While VoIP and unified communication technologies are similar, a TMCNet article on the misconceptions associated with the services stated that they are not one and the same. Contributor Michelle Amodio said that "UC is the umbrella that covers VoIP," but unified communications systems include more features than VoIP.
"Converged applications such as UC can take advantage of IP and enable companies to not only increase revenue and decrease costs, but enhance productivity and improve customer service; however, let it be known that UC is not VoIP, and VoIP is not UC," Amodio wrote in the article. "The confusion lies in the fact that UC is IP-based, and that’s it."
The article stated that VoIP is a cost savings tool for many businesses and has shown to be a sort of stepping stone to organizations eventually deploying full unified communication solutions. The growing popularity of business VoIP has made it easier for companies to adopt UC, which is becoming a necessary tool for organizations to improve productivity levels and save on communication costs.
Both VoIP and UC are expected to see a boost in adoption rates over the next four years.

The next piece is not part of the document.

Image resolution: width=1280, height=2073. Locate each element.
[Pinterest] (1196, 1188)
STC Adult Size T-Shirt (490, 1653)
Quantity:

According to Infonetics Research, use of the communication services is expected to double between now and 2016, with businesses and private users spending $377 billion on VoIP systems. Much of the growth will be driven by hosted VoIP and UC services, which are managed by the system's vendor.
Amodio said the two services complement each other but they can remain mutually exclusive. Having VoIP in place does make UC easier to deploy and to use, however, she said, as VoIP services already include tools such as voice-to-text forwarding that is already included in unified communication.
A Channel Partners article also discussed how VoIP and UC services are often confused as offering the same set of tools.
“In the beginning, UC was more focused on VoIP, then morphed into presence and SIP trunking before mobility became part of the equation," said a communication expert in the article.
As that expert noted, unified communications now offer mobile solutions, making it possible for enterprise employees on the go or working remotely to communicate and share information with coworkers. This enterprise mobility is becoming a major driver in UC, the article stated, with more businesses wanting a solution that offers employees the ability to work on their smartphones as well as at their desktops.